[SOLVED] Sorry, but this code is driving me nuts! Can some one please help?

[karatekid36]

The problem is that I need the second pull down menu to be the same as the first.  When I view this file online in the browser, the second pull down menu does not pull the information from the table like it should.  I am sorry but I am still really new to php and mysql and I am trying to learn.  If someone could help me that would be great.  Thank you in advance.

 

<?php 
require_once ('mysql_connect.php'); // Connect to the db.

$page_title = 'Enter a New E-Board';
     include ('includes/header.html');
?>

<h2>Add an Executive Board </h2>
<form action="enter_eboard.php" method="post">

  <p>Starting Semester: 
    <label>
  <input type="radio" name="eboard_start" value="Fall" />
Fall</label>
    <label>
  <input type="radio" name="eboard_start" value="Spring" />
Spring</label>

    <?php
  // Make the years pull-down menu.

**EXCERPTED DATA**
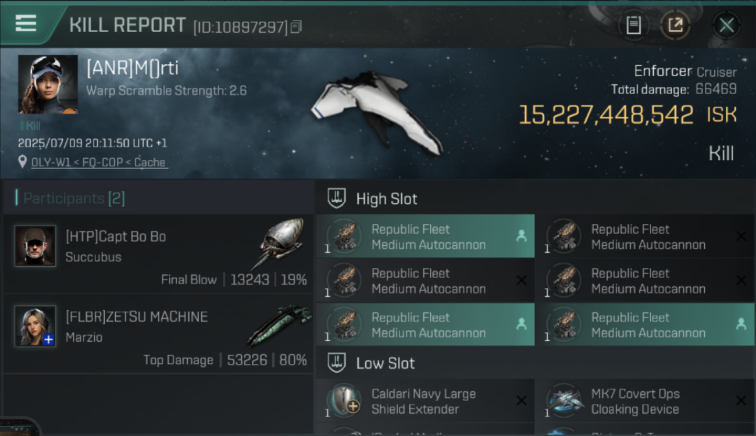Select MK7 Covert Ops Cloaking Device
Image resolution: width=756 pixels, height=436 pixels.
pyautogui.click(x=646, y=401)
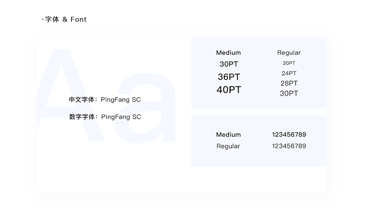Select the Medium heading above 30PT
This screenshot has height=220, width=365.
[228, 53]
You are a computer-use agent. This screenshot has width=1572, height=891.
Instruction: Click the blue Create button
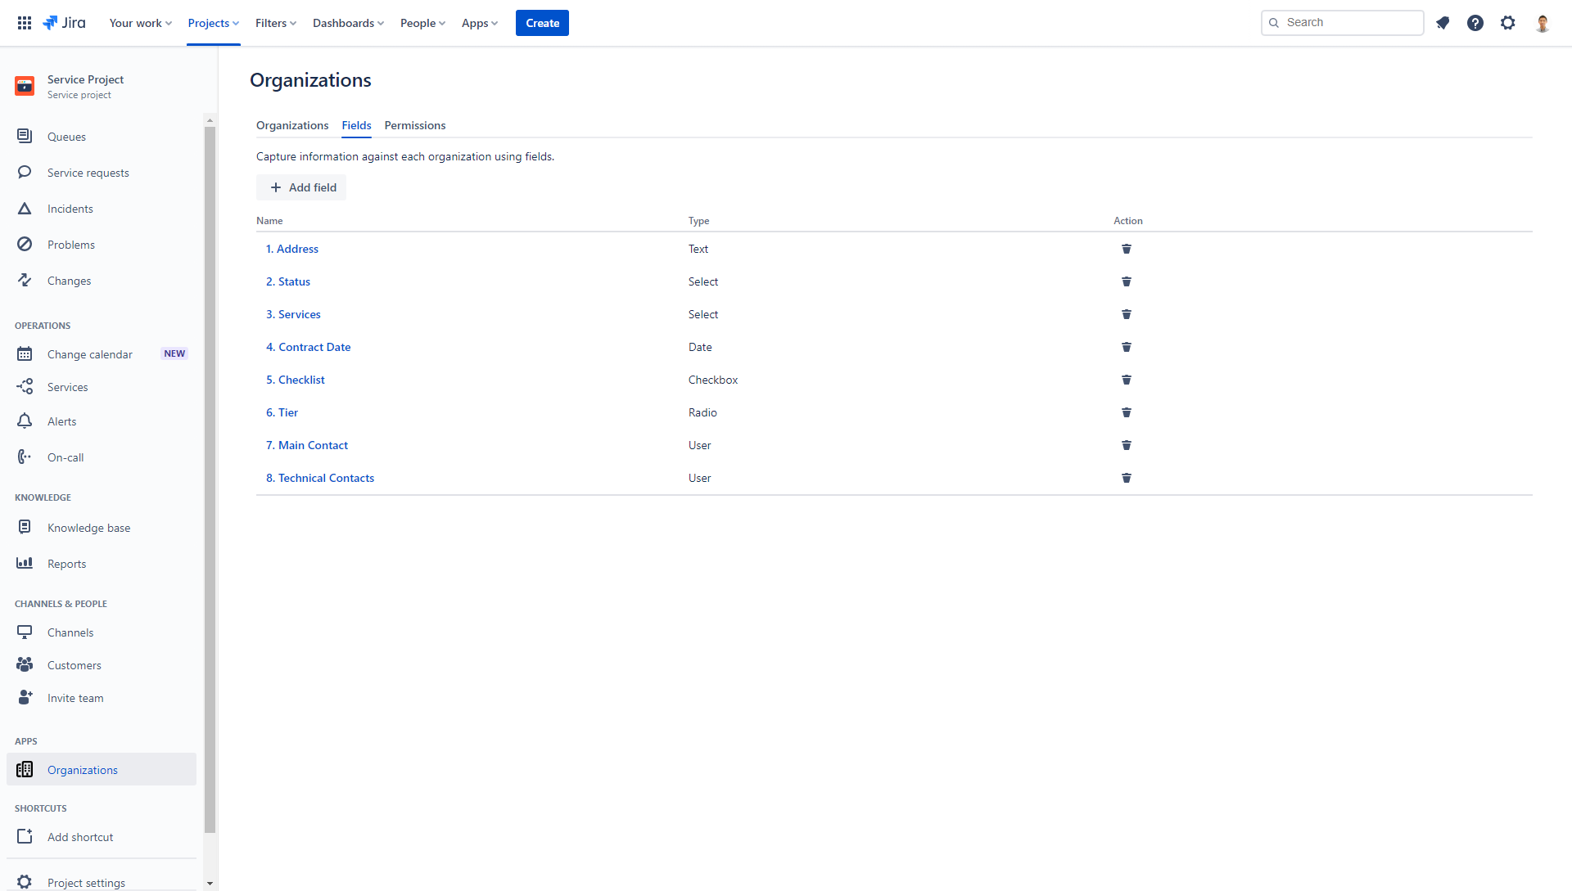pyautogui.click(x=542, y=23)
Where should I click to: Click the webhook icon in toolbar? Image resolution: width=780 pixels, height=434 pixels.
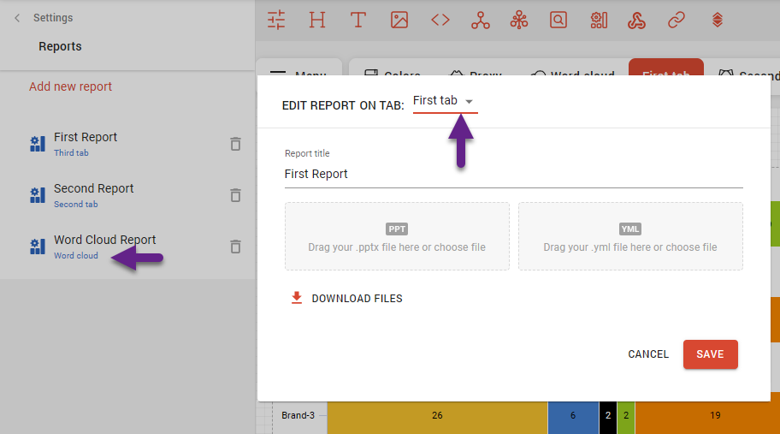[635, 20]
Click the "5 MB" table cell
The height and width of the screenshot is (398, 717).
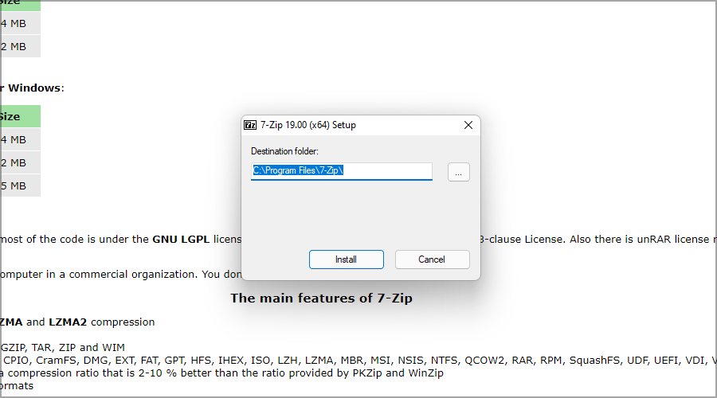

**TASKS FOR THIS EXERCISE**
a - According to the forum post, what does the poster need the second pull-down menu to be?
b - Write out the stretch of the forum post from "[SOLVED] Sorry, but" through "you in advance.".

**SOLVED TASKS**
a - The same as the first.

b -
[SOLVED] Sorry, but this code is driving me nuts! Can some one please help?

[karatekid36]

The problem is that I need the second pull down menu to be the same as the first.  When I view this file online in the browser, the second pull down menu does not pull the information from the table like it should.  I am sorry but I am still really new to php and mysql and I am trying to learn.  If someone could help me that would be great.  Thank you in advance.